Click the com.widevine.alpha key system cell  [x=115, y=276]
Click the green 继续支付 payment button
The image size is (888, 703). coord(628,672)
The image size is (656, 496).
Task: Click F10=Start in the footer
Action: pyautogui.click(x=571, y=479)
☆ ☆ ☆ ☆ ☆
Rewrite the records above with "payment button" changed to "checkout button" and everything else left as it is.

● **FULL RESPONSE**:
Click the com.widevine.alpha key system cell  [x=115, y=276]
Click the green 继续支付 checkout button
The image size is (888, 703). coord(628,672)
The image size is (656, 496).
Task: Click F10=Start in the footer
Action: pyautogui.click(x=571, y=479)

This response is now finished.